L’insondable culot du patron des CFF

Publié le 12 mai 2023

© WillYs Fotowerkstatt – CC BY-SA 4.0

Sur tout l’arc jurassien, de Genève à Bâle, s’élèvent protestations et colères devant l’horaire prévu par les CFF pour 2024. Temps de parcours allongés, changements de trains. Cela ne fait ni chaud ni froid au patron du rail, Vincent Ducrot. Il affiche une mine satisfaite au Téléjournal, heureux de la solution trouvée, «la moins mauvaise possible».

L’incroyable retard du chantier de la gare de Lausanne, la hausse des tarifs – ils sont déjà trois ou quatre fois plus élevés au kilomètre parcouru que dans les pays voisins – ne le préoccupent pas davantage. Et pas un mot sur les causes de cette régression. Depuis des décennies l’entretien du réseau est négligé, la priorité ayant été longtemps donnée au résultat financier, ainsi qu’aux tronçons les plus fréquentés. Mais économiser en n’entretenant plus l’outil, négliger la vue d’ensemble, dans toute entreprise cela se paie un jour. Ainsi, par exemple, selon un expert, sur la ligne surchargée Lausanne-Genève, la moitié des rails doivent être changés. D’où de durables perturbations.

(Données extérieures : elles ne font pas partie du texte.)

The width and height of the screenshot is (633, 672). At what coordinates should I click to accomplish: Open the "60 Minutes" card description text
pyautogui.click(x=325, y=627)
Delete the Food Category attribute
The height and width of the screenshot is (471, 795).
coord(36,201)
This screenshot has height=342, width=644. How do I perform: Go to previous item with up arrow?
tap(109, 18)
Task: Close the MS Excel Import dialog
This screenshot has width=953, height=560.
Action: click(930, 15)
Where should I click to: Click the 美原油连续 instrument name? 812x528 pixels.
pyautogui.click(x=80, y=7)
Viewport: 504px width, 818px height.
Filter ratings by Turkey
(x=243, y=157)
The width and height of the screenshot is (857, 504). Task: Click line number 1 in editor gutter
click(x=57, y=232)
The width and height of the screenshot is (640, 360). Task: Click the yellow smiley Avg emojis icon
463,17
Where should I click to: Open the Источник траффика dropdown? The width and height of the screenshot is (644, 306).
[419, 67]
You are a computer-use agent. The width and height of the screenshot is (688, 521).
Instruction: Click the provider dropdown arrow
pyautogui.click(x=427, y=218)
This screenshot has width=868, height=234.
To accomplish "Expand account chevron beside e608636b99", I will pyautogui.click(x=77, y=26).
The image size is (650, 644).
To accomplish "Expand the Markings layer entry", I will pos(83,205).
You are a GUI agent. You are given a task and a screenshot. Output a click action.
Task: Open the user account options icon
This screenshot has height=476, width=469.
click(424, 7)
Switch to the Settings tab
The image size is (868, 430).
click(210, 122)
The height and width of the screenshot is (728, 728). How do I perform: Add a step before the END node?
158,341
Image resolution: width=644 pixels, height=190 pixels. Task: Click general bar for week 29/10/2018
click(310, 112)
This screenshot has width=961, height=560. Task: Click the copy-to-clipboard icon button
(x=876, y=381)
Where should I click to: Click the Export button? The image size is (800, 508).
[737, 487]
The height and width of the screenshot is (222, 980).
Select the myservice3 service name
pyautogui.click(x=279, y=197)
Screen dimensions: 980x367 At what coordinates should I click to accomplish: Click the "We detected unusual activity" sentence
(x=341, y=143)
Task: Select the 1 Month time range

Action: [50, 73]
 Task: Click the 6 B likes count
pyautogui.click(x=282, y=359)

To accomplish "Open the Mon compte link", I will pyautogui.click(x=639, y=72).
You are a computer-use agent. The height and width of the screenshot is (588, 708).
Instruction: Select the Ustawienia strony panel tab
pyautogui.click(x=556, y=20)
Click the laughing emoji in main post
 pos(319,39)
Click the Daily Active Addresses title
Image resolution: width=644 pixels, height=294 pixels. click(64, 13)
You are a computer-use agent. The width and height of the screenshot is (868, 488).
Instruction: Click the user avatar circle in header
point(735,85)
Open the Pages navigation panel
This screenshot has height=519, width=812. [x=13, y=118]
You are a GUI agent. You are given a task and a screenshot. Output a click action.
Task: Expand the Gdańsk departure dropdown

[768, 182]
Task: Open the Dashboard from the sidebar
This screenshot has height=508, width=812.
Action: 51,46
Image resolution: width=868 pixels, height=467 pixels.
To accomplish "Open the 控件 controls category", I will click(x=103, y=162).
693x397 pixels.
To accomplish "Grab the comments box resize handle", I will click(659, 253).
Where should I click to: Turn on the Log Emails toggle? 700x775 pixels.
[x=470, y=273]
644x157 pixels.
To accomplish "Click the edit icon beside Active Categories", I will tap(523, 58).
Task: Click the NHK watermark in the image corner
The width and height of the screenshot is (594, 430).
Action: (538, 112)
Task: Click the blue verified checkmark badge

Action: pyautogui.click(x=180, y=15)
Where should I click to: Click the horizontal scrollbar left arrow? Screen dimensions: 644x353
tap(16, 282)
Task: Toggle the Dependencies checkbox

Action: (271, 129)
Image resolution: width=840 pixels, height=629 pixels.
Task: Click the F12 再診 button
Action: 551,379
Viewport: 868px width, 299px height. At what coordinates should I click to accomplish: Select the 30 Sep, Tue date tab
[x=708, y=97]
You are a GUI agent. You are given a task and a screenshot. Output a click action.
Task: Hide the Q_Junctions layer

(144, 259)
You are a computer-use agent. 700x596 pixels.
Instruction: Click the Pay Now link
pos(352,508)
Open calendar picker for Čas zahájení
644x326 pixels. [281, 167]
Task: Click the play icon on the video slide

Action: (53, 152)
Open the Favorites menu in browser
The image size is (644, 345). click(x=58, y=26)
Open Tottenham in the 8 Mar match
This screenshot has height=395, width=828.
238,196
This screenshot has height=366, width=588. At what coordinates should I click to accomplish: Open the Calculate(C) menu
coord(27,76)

Ces travaux coûtent fort cher. Dès lors les projets ambitieux sont repoussés. Depuis l’élaboration du programme «Rail 2000», les experts s’accordent sur l’impérieuse nécessité d’améliorer aussi la liaison Lausanne-Fribourg-Berne. En redessinant son tracé qui date de 150 ans. En 2007, le conseiller aux Etats Olivier Français – l’artisan du métro M2 – élaborait un plan à plusieurs options, applaudi par les Vaudois, les Fribourgeois et les Bernois. Le dossier n’a pas avancé d’un pouce. Pourquoi? Pour plusieurs raisons. D’abord les élus fédéraux romands, à de rares exceptions, s’intéressent peu au sujet et ne montent pas au filet. A gauche, chez les Verts, souvent à droite aussi, on parle beaucoup d’écologie mais en fait on se moque du retard pris par l’infrastructure ferroviaire. Alors que celle-ci, c’est l’évidence, est déterminante si l’on veut limiter la croissance du trafic routier. Pour les personnes mais aussi pour les marchandises. En attendant, il y aura toujours plus de camions sur la route.

Il faut noter que les Romands ne sont pas les seuls à se plaindre avec quelque raison. La Suisse orientale a aussi été marginalisée. Le trajet Winterthur-St.Gall a grand besoin d’être modernisé. Que s’est-il passé? C’est simple: tout l’effort a été concentré sur le trajet Berne-Zurich, redessiné, hautement performant. Succès dû à l’insistance, au poids politique des cantons concernés. Ils ont su imposer leurs priorités aux stratèges des CFF et leurs bureaux d’études, tous alémaniques, soit dit au passage.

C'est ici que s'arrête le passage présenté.